I'm lucky to have a small woodland in earshot of my garden. At this time of year, as I'm putting out bird food ready for the morning, I often hear my local tawny owls singing to each other as night-time descends.
This is a great time of year to listen out for the huhuhuhooooo call of a male tawny defending his territory. Autumn is peak time for youngsters to check out potential territories of their own so adult males, who may have held their patch of woodland for ten or twenty years, will be watchful of young interlopers. Breeding can start as early as January, however, so as well as defending a territory, some of the calls may well be an owl serenading his mate. The too-wit too-woo call is actually a duet between female and male, the female making the higher pitched too-wit with the male's warbling too-woo following it. A few years ago I was lucky enough to have been standing almost directly underneath a singing male tawny owl; not only did the unexpected sudden call nearly make me jump out of my skin but the sound was one of the purest I've ever heard.

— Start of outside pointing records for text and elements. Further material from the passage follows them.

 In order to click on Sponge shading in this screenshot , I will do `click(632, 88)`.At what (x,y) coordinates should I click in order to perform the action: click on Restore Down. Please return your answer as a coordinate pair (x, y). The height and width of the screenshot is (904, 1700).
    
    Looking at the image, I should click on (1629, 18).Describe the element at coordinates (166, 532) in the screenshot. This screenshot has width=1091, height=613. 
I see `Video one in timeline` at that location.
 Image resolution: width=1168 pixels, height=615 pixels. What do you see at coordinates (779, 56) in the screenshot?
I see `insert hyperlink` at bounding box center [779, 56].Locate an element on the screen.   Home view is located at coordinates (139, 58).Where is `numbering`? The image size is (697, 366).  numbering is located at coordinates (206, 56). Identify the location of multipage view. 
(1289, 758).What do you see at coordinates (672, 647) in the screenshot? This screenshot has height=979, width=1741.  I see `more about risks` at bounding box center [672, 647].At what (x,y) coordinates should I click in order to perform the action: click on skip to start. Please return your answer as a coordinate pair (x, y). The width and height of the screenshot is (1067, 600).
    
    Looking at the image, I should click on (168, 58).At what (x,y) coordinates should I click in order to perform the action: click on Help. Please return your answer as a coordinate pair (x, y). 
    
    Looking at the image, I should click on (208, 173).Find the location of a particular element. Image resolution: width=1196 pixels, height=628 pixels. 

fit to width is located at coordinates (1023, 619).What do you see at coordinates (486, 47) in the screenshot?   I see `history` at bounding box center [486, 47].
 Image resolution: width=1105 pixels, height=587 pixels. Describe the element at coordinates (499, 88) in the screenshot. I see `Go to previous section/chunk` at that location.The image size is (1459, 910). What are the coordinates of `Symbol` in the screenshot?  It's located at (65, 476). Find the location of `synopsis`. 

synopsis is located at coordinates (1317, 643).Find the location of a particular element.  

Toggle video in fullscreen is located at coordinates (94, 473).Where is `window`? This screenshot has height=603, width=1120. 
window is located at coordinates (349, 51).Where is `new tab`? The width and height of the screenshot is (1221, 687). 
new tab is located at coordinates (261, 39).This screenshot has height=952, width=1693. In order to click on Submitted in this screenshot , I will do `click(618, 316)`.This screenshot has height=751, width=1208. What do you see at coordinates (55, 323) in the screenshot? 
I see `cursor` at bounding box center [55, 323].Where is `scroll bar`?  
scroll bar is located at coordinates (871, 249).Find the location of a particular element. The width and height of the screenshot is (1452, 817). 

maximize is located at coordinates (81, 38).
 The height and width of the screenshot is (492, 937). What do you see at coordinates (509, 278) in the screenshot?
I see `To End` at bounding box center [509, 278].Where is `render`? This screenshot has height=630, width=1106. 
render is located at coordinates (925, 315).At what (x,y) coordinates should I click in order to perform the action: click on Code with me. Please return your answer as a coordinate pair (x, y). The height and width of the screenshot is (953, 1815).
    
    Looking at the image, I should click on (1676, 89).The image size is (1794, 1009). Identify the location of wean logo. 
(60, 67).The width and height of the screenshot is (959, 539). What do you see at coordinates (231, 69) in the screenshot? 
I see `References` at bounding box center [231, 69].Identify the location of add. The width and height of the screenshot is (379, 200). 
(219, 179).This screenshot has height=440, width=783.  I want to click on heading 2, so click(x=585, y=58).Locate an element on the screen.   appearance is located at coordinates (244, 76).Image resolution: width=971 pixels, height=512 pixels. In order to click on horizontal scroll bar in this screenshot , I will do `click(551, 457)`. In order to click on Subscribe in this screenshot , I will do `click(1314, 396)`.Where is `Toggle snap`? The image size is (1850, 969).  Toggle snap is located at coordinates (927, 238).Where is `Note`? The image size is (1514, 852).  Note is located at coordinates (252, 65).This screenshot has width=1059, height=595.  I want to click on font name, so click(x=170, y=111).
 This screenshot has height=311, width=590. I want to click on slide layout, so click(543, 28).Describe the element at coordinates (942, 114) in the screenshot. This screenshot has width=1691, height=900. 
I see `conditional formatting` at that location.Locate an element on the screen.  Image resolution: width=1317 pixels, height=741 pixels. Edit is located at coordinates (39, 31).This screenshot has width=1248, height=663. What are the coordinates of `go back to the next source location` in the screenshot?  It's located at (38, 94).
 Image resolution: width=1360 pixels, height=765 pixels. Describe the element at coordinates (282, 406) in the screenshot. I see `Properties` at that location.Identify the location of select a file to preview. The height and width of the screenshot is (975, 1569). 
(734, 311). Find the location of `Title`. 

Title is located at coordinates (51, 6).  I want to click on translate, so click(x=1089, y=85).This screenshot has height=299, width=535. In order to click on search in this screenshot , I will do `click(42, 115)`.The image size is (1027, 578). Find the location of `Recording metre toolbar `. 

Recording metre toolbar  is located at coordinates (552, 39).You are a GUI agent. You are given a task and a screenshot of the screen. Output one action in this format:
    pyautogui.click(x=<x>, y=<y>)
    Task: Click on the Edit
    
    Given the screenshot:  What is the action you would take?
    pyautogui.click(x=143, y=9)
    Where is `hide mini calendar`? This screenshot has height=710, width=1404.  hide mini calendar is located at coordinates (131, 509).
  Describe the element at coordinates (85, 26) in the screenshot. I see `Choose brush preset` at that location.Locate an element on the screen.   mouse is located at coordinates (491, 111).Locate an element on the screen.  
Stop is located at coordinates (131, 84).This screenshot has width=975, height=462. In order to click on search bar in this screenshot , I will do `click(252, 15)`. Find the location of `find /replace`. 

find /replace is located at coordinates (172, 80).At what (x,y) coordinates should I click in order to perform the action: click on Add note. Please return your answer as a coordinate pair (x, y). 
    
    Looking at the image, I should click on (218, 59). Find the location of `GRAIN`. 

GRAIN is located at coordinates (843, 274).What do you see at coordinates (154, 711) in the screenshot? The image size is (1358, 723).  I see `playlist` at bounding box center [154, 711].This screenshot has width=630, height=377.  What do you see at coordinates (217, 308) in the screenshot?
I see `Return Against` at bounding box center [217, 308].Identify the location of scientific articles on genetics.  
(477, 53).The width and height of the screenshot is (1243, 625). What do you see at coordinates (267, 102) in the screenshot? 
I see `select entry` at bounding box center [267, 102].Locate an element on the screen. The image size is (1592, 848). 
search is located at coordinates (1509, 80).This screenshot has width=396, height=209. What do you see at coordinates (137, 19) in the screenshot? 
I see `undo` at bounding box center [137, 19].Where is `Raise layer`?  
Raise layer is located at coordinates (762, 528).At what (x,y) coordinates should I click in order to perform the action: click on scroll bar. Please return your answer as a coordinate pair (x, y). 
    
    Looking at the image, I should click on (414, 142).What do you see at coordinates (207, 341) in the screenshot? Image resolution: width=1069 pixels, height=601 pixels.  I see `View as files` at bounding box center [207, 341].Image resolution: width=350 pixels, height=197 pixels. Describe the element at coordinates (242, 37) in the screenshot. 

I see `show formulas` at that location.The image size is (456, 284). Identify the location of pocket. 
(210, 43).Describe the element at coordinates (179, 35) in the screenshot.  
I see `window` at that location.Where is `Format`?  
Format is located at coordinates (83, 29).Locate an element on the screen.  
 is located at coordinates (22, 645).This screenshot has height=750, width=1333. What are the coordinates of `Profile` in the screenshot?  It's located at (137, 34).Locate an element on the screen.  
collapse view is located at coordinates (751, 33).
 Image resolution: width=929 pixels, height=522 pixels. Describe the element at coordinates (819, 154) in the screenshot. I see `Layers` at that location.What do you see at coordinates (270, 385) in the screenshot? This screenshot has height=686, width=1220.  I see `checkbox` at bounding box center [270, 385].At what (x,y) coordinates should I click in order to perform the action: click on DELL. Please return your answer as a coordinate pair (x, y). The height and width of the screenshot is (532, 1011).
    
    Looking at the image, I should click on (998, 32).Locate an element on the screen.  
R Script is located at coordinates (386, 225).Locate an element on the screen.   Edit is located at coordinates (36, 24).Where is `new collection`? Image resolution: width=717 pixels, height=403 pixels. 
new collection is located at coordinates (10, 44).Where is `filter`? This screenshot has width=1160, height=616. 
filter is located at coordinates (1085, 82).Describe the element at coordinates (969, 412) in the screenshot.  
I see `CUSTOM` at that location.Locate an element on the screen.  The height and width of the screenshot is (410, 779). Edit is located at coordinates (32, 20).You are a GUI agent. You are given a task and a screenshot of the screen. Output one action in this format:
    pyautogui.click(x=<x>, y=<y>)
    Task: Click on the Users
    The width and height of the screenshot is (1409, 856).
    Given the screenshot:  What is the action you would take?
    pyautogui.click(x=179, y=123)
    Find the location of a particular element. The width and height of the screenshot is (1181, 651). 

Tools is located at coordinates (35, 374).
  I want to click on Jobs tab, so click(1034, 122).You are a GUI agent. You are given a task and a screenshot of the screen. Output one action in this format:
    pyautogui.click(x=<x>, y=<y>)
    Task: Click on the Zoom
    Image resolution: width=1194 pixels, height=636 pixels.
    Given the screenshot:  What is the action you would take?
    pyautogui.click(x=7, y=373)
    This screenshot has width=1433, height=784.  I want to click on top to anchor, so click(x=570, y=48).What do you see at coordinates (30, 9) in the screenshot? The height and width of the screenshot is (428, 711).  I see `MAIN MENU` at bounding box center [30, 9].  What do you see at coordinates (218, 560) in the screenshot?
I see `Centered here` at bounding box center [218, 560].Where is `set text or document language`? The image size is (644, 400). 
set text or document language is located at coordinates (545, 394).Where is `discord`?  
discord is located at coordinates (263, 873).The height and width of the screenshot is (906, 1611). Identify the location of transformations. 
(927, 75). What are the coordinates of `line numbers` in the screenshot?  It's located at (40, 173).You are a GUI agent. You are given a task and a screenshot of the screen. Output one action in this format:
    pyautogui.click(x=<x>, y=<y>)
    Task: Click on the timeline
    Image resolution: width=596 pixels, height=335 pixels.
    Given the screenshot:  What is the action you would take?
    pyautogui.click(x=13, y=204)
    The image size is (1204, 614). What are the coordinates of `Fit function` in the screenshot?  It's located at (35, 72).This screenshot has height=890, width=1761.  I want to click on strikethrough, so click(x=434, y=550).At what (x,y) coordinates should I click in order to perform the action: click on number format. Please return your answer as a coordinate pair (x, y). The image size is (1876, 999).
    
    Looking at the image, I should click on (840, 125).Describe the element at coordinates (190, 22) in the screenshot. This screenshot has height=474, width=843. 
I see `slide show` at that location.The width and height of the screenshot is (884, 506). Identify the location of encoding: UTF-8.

You may hear them but tawny owls are remarkably hard to see. Even as the leaves change colour and fall to the ground, a tawny will have spotted you long before you've spotted it. Their chestnut brown bodies are flecked with lighter and darker markings, camouflaging them beautifully with the trees that they sit amongst. It's usually only movement or a noise that gives away their presence. The only ones I've spotted have been mobbed by birds, aware of the potential threat posed by this predatory species, or in the case of the one in the photo at the top of the page, it flew across the road in front of my car and I spotted where it landed.